6. Learning Loop: The "Why?" Collector¶
Captures the delta between AI prediction and Human intent. - Trigger: User overrides AI move. - Capture: UI prompts for "Why?". - Storage: User response + original Email text is embedded and saved in the Vector DB (Shadow Memory). - Optimization: Once a week, these "Why" pairs are used to fine-tune the classifier, reducing the "Low Confidence" triage rate.
4. Sales-to-Operations Handover¶
The critical transition from "Promising Lead" to "Committed Order".
graph LR
Quote[Approved Quote] -->|User Trigger| SO[Sales Order Gen]
SO -->|Async Event| ERP[Tally XML Push]
ERP -->|Ack Received| Status[Update: Placed]
Status -->|Stock Check| Inv[Invoice Gen]
Inv -->|Email| Cust[Customer Notified]
5. Quality & LIMS Integration¶
Connecting physical lab samples to digital approvals.
- Trigger: Technician scans Sample QR Code.
- Action:
1. Fetch Spec.Thresholds from Master Data.
2. Compare Observed Values.
3. Auto-Grade: If Pass, update CRM Opportunity Status to Sample Approved.
6. Tender (GEM) Ingestion¶
- Source:
tender@email box receiving GEM notifications. - Extraction: AI parses "Bid Number", "Deadline", and "Item Name".

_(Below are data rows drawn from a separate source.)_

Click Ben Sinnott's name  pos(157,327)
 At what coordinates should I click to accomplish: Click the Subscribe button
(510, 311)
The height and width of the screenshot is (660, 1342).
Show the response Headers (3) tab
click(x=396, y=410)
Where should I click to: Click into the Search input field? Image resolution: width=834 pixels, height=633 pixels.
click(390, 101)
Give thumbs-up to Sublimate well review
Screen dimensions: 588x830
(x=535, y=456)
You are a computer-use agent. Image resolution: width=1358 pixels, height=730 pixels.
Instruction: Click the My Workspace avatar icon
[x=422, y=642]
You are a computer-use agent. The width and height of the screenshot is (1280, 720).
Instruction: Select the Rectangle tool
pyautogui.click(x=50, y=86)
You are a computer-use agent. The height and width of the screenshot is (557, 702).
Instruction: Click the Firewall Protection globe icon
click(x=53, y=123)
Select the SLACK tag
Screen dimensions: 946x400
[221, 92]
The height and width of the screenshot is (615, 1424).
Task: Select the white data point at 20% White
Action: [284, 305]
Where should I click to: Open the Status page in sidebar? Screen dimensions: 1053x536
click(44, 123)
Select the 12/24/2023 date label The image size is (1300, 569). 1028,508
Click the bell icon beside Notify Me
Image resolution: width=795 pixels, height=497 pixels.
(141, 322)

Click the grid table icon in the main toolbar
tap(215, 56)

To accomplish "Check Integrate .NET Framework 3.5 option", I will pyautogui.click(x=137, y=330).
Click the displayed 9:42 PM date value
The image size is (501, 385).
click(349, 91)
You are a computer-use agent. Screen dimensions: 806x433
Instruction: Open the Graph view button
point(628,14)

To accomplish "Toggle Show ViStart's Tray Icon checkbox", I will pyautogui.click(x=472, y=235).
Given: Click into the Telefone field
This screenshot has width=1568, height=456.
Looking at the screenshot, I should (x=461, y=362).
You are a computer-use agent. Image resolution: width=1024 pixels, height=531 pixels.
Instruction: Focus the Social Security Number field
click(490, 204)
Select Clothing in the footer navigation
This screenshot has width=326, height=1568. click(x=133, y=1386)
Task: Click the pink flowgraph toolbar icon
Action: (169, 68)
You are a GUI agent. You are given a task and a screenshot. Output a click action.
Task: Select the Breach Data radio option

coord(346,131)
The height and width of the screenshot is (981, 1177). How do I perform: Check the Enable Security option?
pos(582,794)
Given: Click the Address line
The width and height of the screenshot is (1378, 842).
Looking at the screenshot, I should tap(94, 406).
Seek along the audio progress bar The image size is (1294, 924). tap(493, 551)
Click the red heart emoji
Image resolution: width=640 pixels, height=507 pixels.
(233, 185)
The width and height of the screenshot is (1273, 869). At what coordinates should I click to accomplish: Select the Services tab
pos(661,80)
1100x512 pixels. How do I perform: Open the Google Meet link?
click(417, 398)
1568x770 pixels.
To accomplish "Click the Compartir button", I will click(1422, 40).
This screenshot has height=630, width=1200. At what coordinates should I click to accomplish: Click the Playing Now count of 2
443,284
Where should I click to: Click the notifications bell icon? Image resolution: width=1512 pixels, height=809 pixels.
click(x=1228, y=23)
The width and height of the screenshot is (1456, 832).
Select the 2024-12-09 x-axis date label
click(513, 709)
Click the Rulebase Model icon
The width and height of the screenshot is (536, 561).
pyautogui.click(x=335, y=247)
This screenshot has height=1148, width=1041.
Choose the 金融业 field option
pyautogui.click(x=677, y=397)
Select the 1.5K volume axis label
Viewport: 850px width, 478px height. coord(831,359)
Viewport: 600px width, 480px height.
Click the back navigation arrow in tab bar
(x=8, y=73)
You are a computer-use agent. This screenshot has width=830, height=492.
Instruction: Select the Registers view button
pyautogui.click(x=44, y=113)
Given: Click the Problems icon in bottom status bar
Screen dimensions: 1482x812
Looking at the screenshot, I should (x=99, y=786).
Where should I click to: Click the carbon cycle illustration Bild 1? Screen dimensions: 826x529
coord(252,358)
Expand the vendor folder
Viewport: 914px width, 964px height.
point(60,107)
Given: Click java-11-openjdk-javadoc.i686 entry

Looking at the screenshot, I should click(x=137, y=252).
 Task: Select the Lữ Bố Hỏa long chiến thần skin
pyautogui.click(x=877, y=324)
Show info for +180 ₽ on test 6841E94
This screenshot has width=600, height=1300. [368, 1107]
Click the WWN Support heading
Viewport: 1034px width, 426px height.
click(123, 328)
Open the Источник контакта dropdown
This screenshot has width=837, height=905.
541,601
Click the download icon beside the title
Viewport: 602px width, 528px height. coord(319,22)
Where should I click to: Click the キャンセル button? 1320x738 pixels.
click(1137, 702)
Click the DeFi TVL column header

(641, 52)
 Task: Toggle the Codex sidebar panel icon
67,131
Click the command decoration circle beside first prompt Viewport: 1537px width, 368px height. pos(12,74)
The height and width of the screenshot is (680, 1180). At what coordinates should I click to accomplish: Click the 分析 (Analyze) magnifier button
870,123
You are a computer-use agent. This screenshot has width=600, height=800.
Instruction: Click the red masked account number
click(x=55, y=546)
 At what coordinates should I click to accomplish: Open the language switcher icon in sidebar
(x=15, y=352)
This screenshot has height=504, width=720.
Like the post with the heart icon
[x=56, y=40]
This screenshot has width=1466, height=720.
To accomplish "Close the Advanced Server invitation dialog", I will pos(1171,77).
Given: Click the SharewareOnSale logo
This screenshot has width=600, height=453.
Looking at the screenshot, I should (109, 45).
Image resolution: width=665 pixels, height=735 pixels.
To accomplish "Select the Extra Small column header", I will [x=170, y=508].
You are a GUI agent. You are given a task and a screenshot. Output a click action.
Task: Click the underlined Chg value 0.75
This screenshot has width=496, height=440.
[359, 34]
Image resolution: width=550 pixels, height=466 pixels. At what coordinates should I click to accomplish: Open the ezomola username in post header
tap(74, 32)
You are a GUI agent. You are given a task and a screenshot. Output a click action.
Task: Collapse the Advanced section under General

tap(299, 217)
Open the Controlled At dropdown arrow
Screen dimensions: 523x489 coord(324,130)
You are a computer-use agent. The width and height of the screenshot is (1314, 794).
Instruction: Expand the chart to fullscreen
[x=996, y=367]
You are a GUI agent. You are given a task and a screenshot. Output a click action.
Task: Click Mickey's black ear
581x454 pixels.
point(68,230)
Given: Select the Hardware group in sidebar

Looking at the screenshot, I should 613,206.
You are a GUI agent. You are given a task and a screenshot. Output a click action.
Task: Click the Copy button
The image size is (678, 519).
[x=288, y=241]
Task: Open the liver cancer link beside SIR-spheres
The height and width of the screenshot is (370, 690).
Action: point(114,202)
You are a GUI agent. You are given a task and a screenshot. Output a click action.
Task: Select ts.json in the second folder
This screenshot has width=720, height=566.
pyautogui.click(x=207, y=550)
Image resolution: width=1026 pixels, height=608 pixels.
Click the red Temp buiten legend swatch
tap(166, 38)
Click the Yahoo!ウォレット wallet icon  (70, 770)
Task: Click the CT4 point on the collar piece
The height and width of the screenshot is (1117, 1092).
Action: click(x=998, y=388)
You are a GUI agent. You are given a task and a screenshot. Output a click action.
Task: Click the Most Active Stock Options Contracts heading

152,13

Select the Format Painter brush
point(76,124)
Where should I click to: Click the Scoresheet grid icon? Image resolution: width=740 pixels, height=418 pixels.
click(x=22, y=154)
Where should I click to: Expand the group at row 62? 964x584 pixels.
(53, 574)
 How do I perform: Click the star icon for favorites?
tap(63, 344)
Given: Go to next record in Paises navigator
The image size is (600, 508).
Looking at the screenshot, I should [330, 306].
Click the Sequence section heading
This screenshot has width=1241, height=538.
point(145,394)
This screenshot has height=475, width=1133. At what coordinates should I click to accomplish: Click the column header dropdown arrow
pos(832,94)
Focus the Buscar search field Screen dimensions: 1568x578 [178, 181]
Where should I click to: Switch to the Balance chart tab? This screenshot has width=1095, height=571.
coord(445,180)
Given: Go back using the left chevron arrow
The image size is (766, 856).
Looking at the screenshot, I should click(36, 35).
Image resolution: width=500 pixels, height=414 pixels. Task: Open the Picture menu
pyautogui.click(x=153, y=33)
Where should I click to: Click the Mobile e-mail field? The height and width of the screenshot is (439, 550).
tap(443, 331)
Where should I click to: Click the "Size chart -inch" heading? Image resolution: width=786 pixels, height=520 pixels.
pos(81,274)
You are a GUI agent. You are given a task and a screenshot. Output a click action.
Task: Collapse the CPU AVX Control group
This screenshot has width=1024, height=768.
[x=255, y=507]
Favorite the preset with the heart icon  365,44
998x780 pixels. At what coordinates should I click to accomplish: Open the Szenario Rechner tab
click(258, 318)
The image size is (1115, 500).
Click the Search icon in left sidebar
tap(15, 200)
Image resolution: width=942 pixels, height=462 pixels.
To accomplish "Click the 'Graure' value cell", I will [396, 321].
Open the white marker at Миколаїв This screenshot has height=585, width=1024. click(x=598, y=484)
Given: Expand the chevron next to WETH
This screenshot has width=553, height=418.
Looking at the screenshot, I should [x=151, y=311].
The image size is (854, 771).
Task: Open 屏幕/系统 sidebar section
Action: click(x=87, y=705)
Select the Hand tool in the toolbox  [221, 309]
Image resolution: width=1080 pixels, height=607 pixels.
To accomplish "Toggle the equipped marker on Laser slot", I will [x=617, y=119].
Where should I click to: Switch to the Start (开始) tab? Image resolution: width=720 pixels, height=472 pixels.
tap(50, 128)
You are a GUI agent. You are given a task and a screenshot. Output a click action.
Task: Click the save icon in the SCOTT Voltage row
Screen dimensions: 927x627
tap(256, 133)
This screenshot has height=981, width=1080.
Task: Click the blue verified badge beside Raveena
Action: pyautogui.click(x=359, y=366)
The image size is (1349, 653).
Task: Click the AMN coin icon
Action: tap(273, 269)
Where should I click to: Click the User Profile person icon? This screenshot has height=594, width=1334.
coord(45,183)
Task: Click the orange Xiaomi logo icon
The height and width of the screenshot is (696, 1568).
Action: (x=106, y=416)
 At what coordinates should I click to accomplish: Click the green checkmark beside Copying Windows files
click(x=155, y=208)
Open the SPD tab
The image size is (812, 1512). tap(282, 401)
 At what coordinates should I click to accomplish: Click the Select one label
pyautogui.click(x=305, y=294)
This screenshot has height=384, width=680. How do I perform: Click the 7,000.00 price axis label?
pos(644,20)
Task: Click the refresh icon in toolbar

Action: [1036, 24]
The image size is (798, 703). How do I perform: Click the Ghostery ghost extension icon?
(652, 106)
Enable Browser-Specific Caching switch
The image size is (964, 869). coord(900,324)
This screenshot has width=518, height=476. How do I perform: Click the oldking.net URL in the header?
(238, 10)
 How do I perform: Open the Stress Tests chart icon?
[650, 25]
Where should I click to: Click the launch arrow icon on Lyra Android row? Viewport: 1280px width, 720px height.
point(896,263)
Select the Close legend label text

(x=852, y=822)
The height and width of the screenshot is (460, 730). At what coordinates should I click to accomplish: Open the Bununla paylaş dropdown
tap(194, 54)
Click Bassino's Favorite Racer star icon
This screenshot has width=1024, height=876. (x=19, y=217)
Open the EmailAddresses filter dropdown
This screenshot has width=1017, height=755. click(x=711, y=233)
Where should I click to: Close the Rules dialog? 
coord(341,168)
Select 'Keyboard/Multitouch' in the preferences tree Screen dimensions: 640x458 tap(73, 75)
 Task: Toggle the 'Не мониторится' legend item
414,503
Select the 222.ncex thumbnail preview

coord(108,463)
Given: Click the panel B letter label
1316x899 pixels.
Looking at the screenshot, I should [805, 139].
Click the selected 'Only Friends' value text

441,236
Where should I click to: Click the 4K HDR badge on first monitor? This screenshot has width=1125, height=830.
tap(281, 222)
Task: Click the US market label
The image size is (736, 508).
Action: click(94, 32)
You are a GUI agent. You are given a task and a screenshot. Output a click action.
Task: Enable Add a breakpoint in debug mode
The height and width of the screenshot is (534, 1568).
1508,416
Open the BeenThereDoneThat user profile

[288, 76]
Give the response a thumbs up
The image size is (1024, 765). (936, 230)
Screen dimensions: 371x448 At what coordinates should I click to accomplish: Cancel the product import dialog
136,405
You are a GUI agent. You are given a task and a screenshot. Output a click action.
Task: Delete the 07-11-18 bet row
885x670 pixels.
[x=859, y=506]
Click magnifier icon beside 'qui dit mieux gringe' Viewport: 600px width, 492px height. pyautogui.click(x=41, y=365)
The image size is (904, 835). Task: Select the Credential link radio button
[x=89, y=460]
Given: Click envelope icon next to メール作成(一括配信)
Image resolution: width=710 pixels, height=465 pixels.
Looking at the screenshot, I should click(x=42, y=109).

- Action: Creates a card in the Tender Kanban Board with
Deadlineas the Due Date.
Reliability & Fault Tolerance¶
Dead Letter Queues (DLQ)¶
Any message failing > 3 times is moved to a DLQ.
- Alert: IT team notified via OPS-006.
- Action: Manual inspection or "Re-ingest" after fixing the upstream issue (e.g., ERP API downtime).
Idempotency¶
To prevent "Duplicate Lead Burnout", every email message ID is hashed and cached in Redis. If the same ID is seen again, the pipeline drops it before processing.
Sync Retries¶
When syncing with external ERPs (Focus RT/Business Central):
- Strategy: Exponential backoff (1m, 5m, 15m, 1h).
- Hard Limit: After 24 hours of failure, the card status in Kanban is updated to SYNC_ERROR.
Pipeline User Stories (DevOps)¶
US-DVO-005: Pipeline Pulse Monitoring¶
As a DevOps Engineer, I want to see real-time queue depths so that I can scale worker pods before ingestion lag impacts sales. - AC: Grafana dashboard showing Redis queue length and worker processing time.
US-DVO-006: Bulk Re-classification¶
As an Admin, I want to re-run the classification engine on a batch of cards so that I can update the board after a model retraining. - AC: Management command/API to trigger batch re-classification for a specific date range.